Rosita's Place, 2310 East McDowell Road, Phoenix, 602-244-9779.
Rosita's flan is even firmer than Asi es la Vida's, but otherwise similar: a fine traditional flan, with a bit of a brownish "crust," for lack of a better term, which soaks up the caramel. If you've never been to Rosita's Place, do yourself a favor and go as soon as they return from summer vacation on August 16. Aside from the outstanding flan, they've got a machaca taco that'll make your toes curl. And the refried beans taste almost like some sort of pudding, they're so delectable. Once you start in on the frijoles or the flan, you won't put down your utensil until there's nothing left but the memory. Cost: $2.50.
Comedor Guadalajara, 1830 South Central Avenue, Phoenix, 602-253-8299, www.comedorguadalajara.com.
This stark, gym-hall-like family restaurant comes through with some of the most appealing Mexican comestibles in south Phoenix -- and that's saying something. CG sells one of the most unique flans around -- a deep, brownish-beige custard that's extremely smooth and caramely inside and out. There's not a hint of the egginess you get with some flans, and the caramel flavor rips through your synapses like you've just done a bowl of crack. Nothing subtle about this flan, but I ain't complaining. Cost: $3.25.
Rancho de Tia Rosa, 3129 East McKellips Road, Mesa, 480-659-8787, www.tiarosa.net.
An attractive, hacienda-style restaurant with tile-topped tables, fountains, and stained-glass windows. I enjoyed what I ate there, but it struck me as an attempt to do a more healthful version of traditional Mexican fare, with mixed results. Still, Tia Rosa's flan was superb, a yardstick by which other flans can be judged. Garnished with blueberries and whipped cream, this round, yellow dessert was picture-perfect. Taste-wise, it was creamy, light, and almost fluffy, with a freshly made caramel sauce that I spooned to my lips even after the custard was long gone. All flans should at least be on a par with this one. Cost: $5.
Richardson's, 1582 East Bethany Home Road, Phoenix, 602-265-5886.
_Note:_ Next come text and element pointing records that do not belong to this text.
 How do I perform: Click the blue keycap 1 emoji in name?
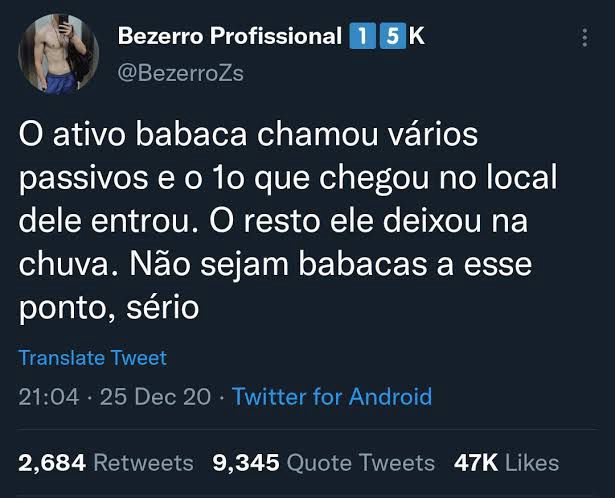(362, 36)
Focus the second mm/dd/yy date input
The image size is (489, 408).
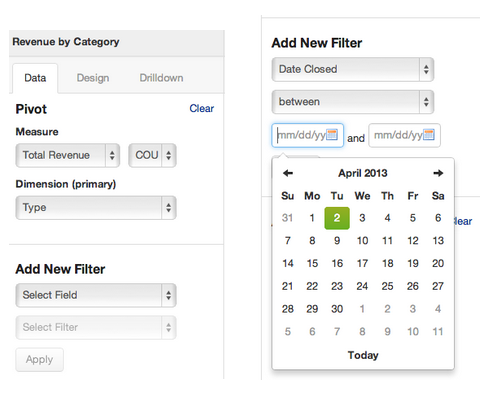[404, 135]
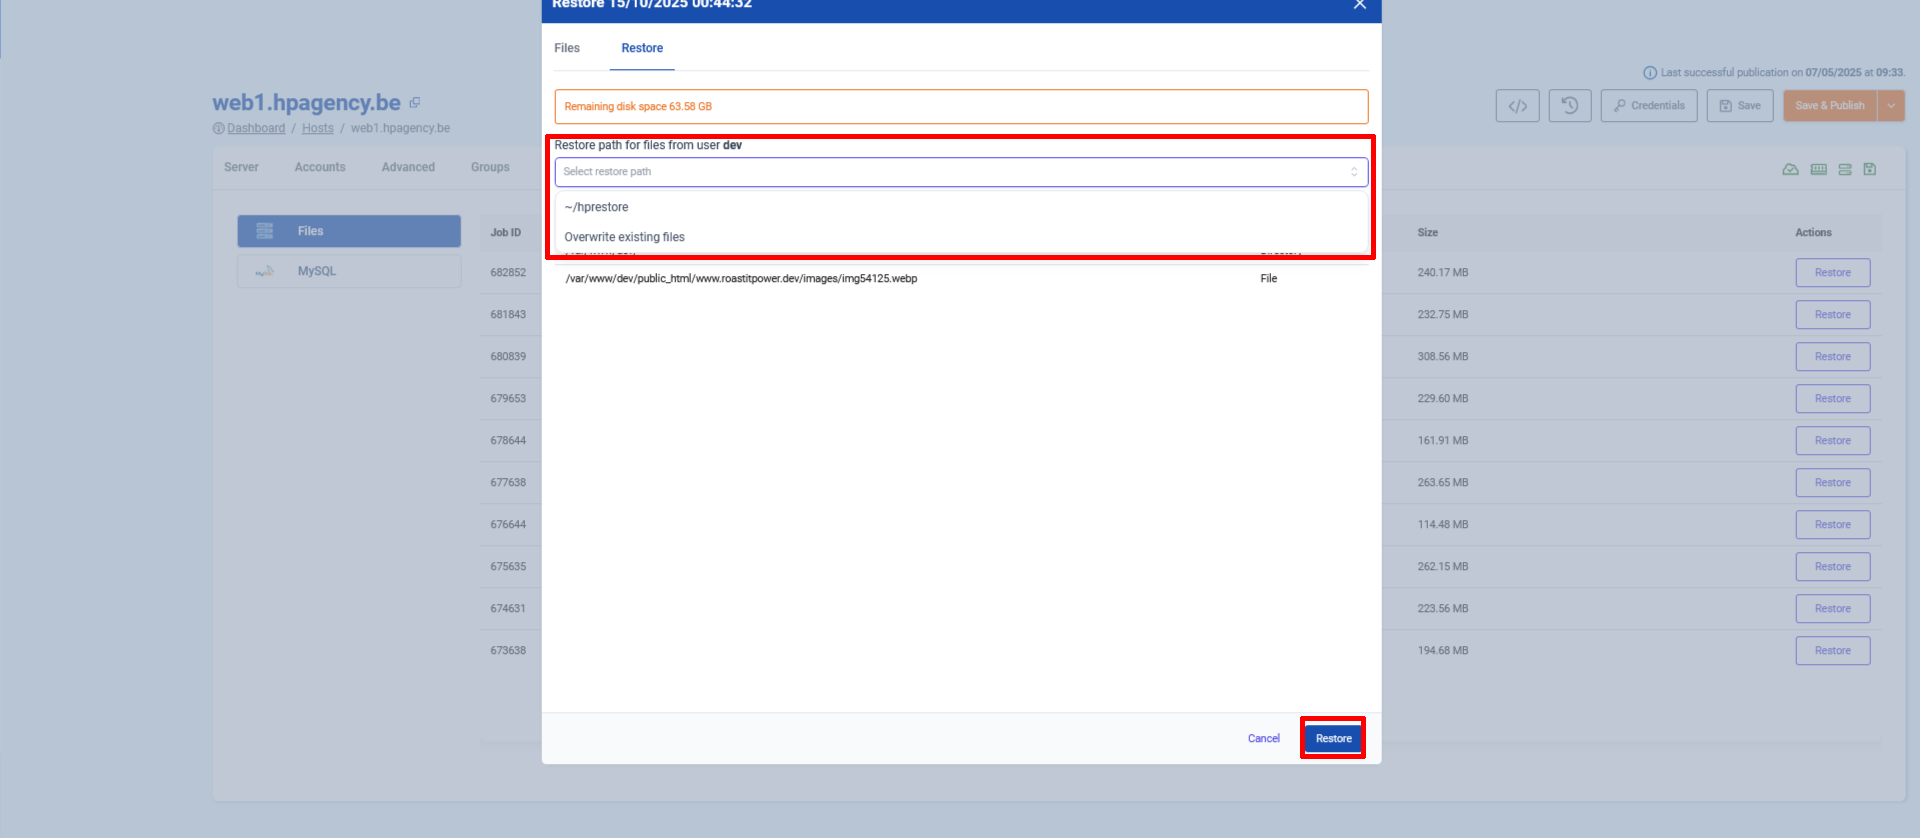Screen dimensions: 1920x838
Task: Close the Restore dialog with X
Action: (1359, 5)
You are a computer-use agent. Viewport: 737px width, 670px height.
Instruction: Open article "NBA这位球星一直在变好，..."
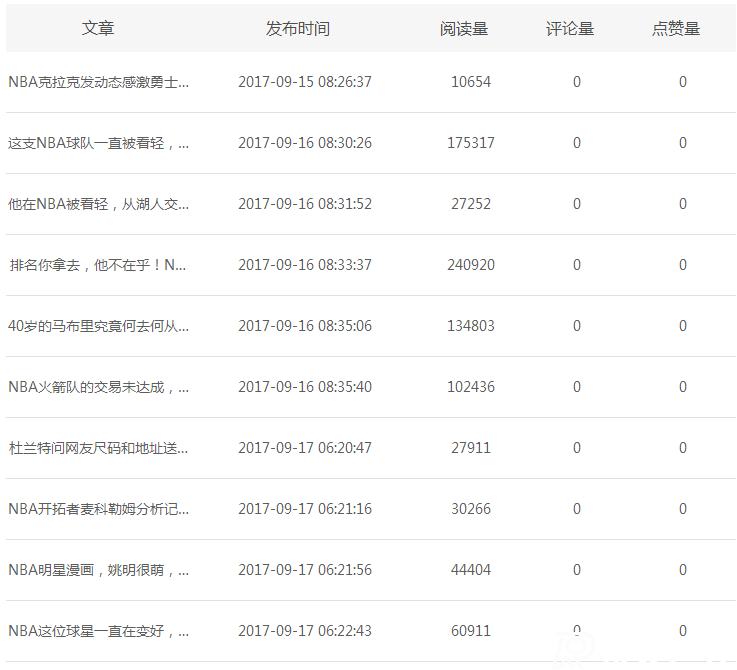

I t's hard not to fall in love with Richardson's, at least once the place starts to clear out late on a weeknight. Otherwise, everyone in there is over 50, loud, and smokes like a freight train. Once the Hawaiian-shirt wearers have dispersed, and you don't have to inhale a cloud of Marlboro smoke with every bite, certain items shine, like Richardson's super-eggy flan. In fact, this flan's so heavy on the huevos, owner Richardson Browne should consider adding a side of chorizo and serving it for breakfast. My suggestion: more caramel. But, hey, maybe that's the way they eat it in New Mexico. Cost: $5.